Copy out the following lines word for word.

################

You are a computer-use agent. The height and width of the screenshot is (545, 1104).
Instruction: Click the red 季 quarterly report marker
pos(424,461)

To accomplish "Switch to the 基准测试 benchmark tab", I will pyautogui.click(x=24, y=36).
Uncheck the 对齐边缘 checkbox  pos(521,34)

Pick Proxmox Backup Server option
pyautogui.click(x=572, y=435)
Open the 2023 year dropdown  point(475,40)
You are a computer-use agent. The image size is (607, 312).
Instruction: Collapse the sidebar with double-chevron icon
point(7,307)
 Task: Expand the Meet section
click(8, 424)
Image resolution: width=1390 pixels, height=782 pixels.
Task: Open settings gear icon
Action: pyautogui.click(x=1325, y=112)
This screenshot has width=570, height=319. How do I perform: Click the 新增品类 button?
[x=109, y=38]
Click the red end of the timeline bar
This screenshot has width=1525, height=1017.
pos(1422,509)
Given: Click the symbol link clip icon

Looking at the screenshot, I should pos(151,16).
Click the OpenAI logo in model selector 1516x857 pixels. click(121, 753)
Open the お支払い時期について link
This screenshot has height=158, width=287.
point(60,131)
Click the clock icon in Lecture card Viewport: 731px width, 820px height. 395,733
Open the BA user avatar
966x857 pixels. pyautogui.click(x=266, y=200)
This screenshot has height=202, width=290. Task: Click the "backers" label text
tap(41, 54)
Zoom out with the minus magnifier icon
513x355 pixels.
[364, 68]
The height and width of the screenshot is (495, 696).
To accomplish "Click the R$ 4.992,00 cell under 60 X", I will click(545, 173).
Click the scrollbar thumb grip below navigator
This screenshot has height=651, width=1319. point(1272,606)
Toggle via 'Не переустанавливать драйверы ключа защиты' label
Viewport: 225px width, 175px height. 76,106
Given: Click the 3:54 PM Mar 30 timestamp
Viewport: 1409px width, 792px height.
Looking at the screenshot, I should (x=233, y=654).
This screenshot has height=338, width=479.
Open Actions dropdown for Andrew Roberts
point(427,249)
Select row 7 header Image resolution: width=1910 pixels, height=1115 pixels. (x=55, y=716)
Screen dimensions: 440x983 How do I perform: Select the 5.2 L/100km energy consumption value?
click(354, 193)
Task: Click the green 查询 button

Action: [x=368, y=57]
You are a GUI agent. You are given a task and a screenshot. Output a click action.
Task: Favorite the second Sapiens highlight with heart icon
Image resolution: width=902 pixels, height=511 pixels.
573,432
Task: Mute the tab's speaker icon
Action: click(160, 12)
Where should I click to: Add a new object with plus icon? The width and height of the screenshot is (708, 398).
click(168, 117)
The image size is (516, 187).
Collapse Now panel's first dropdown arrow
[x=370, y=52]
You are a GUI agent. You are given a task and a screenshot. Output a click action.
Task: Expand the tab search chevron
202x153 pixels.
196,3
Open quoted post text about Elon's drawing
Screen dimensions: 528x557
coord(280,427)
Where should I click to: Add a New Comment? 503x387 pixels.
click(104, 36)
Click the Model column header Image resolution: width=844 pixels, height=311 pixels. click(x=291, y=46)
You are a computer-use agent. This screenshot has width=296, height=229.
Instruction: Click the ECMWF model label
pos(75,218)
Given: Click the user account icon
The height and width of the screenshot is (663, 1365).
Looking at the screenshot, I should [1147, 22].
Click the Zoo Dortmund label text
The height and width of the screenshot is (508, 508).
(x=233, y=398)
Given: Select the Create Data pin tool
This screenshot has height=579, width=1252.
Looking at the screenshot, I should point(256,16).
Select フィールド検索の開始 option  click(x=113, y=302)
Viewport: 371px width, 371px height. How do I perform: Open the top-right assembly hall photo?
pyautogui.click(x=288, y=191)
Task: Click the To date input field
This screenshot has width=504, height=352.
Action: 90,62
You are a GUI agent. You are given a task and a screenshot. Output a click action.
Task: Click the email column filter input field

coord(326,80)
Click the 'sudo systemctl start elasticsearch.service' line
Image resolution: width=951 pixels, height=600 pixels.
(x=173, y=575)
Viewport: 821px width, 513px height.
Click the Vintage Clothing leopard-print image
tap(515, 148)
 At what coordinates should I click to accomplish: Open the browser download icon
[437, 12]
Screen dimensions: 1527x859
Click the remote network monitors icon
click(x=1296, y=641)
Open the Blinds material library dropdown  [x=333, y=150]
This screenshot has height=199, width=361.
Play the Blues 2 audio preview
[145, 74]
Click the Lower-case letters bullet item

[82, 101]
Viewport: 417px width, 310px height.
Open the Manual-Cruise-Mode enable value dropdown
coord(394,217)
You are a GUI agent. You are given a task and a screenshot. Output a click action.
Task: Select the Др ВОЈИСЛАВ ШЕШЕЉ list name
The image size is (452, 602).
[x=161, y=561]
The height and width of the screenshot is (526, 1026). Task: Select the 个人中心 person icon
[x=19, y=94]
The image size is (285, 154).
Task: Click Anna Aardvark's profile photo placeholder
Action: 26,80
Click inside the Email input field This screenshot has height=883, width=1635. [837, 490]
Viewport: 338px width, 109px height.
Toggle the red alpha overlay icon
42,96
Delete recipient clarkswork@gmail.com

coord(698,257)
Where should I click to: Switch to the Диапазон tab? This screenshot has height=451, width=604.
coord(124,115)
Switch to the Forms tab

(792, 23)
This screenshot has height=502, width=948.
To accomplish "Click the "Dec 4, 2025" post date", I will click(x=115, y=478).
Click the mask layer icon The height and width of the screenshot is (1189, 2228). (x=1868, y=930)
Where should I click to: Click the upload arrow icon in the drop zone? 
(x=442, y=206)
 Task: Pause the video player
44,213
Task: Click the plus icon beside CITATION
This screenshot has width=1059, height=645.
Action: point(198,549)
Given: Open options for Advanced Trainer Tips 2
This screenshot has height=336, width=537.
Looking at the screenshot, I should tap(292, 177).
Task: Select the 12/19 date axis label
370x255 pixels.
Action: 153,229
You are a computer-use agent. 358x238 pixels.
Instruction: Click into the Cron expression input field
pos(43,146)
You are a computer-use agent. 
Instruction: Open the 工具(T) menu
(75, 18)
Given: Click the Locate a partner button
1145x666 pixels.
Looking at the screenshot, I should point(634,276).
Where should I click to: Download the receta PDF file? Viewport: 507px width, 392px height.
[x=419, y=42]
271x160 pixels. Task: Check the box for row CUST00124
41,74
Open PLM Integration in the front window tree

################

■ **Finished answer**
You are a computer-use agent. The height and width of the screenshot is (545, 1104).
Instruction: Click the red 季 quarterly report marker
pos(424,461)

To accomplish "Switch to the 基准测试 benchmark tab", I will pyautogui.click(x=24, y=36).
Uncheck the 对齐边缘 checkbox  pos(521,34)

Pick Proxmox Backup Server option
pyautogui.click(x=572, y=435)
Open the 2023 year dropdown  point(475,40)
You are a computer-use agent. The image size is (607, 312).
Instruction: Collapse the sidebar with double-chevron icon
point(7,307)
 Task: Expand the Meet section
click(8, 424)
Image resolution: width=1390 pixels, height=782 pixels.
Task: Open settings gear icon
Action: pyautogui.click(x=1325, y=112)
This screenshot has width=570, height=319. How do I perform: Click the 新增品类 button?
[x=109, y=38]
Click the red end of the timeline bar
This screenshot has width=1525, height=1017.
pos(1422,509)
Given: Click the symbol link clip icon

Looking at the screenshot, I should pos(151,16).
Click the OpenAI logo in model selector 1516x857 pixels. click(121, 753)
Open the お支払い時期について link
This screenshot has height=158, width=287.
point(60,131)
Click the clock icon in Lecture card Viewport: 731px width, 820px height. 395,733
Open the BA user avatar
966x857 pixels. pyautogui.click(x=266, y=200)
This screenshot has height=202, width=290. Task: Click the "backers" label text
tap(41, 54)
Zoom out with the minus magnifier icon
513x355 pixels.
[364, 68]
The height and width of the screenshot is (495, 696).
To accomplish "Click the R$ 4.992,00 cell under 60 X", I will click(545, 173).
Click the scrollbar thumb grip below navigator
This screenshot has height=651, width=1319. point(1272,606)
Toggle via 'Не переустанавливать драйверы ключа защиты' label
Viewport: 225px width, 175px height. 76,106
Given: Click the 3:54 PM Mar 30 timestamp
Viewport: 1409px width, 792px height.
Looking at the screenshot, I should (x=233, y=654).
This screenshot has height=338, width=479.
Open Actions dropdown for Andrew Roberts
point(427,249)
Select row 7 header Image resolution: width=1910 pixels, height=1115 pixels. (x=55, y=716)
Screen dimensions: 440x983 How do I perform: Select the 5.2 L/100km energy consumption value?
click(354, 193)
Task: Click the green 查询 button

Action: [x=368, y=57]
You are a GUI agent. You are given a task and a screenshot. Output a click action.
Task: Favorite the second Sapiens highlight with heart icon
Image resolution: width=902 pixels, height=511 pixels.
573,432
Task: Mute the tab's speaker icon
Action: click(160, 12)
Where should I click to: Add a new object with plus icon? The width and height of the screenshot is (708, 398).
click(168, 117)
The image size is (516, 187).
Collapse Now panel's first dropdown arrow
[x=370, y=52]
You are a GUI agent. You are given a task and a screenshot. Output a click action.
Task: Expand the tab search chevron
202x153 pixels.
196,3
Open quoted post text about Elon's drawing
Screen dimensions: 528x557
coord(280,427)
Where should I click to: Add a New Comment? 503x387 pixels.
click(104, 36)
Click the Model column header Image resolution: width=844 pixels, height=311 pixels. click(x=291, y=46)
You are a computer-use agent. This screenshot has width=296, height=229.
Instruction: Click the ECMWF model label
pos(75,218)
Given: Click the user account icon
The height and width of the screenshot is (663, 1365).
Looking at the screenshot, I should [1147, 22].
Click the Zoo Dortmund label text
The height and width of the screenshot is (508, 508).
(x=233, y=398)
Given: Select the Create Data pin tool
This screenshot has height=579, width=1252.
Looking at the screenshot, I should point(256,16).
Select フィールド検索の開始 option  click(x=113, y=302)
Viewport: 371px width, 371px height. How do I perform: Open the top-right assembly hall photo?
pyautogui.click(x=288, y=191)
Task: Click the To date input field
This screenshot has width=504, height=352.
Action: 90,62
You are a GUI agent. You are given a task and a screenshot. Output a click action.
Task: Click the email column filter input field

coord(326,80)
Click the 'sudo systemctl start elasticsearch.service' line
Image resolution: width=951 pixels, height=600 pixels.
(x=173, y=575)
Viewport: 821px width, 513px height.
Click the Vintage Clothing leopard-print image
tap(515, 148)
 At what coordinates should I click to accomplish: Open the browser download icon
[437, 12]
Screen dimensions: 1527x859
Click the remote network monitors icon
click(x=1296, y=641)
Open the Blinds material library dropdown  [x=333, y=150]
This screenshot has height=199, width=361.
Play the Blues 2 audio preview
[145, 74]
Click the Lower-case letters bullet item

[82, 101]
Viewport: 417px width, 310px height.
Open the Manual-Cruise-Mode enable value dropdown
coord(394,217)
You are a GUI agent. You are given a task and a screenshot. Output a click action.
Task: Select the Др ВОЈИСЛАВ ШЕШЕЉ list name
The image size is (452, 602).
[x=161, y=561]
The height and width of the screenshot is (526, 1026). Task: Select the 个人中心 person icon
[x=19, y=94]
The image size is (285, 154).
Task: Click Anna Aardvark's profile photo placeholder
Action: 26,80
Click inside the Email input field This screenshot has height=883, width=1635. [837, 490]
Viewport: 338px width, 109px height.
Toggle the red alpha overlay icon
42,96
Delete recipient clarkswork@gmail.com

coord(698,257)
Where should I click to: Switch to the Диапазон tab? This screenshot has height=451, width=604.
coord(124,115)
Switch to the Forms tab

(792, 23)
This screenshot has height=502, width=948.
To accomplish "Click the "Dec 4, 2025" post date", I will click(x=115, y=478).
Click the mask layer icon The height and width of the screenshot is (1189, 2228). (x=1868, y=930)
Where should I click to: Click the upload arrow icon in the drop zone? 
(x=442, y=206)
 Task: Pause the video player
44,213
Task: Click the plus icon beside CITATION
This screenshot has width=1059, height=645.
Action: point(198,549)
Given: Open options for Advanced Trainer Tips 2
This screenshot has height=336, width=537.
Looking at the screenshot, I should tap(292, 177).
Task: Select the 12/19 date axis label
370x255 pixels.
Action: 153,229
You are a computer-use agent. 358x238 pixels.
Instruction: Click into the Cron expression input field
pos(43,146)
You are a computer-use agent. 
Instruction: Open the 工具(T) menu
(75, 18)
Given: Click the Locate a partner button
1145x666 pixels.
Looking at the screenshot, I should point(634,276).
Where should I click to: Download the receta PDF file? Viewport: 507px width, 392px height.
[x=419, y=42]
271x160 pixels. Task: Check the box for row CUST00124
41,74
Open PLM Integration in the front window tree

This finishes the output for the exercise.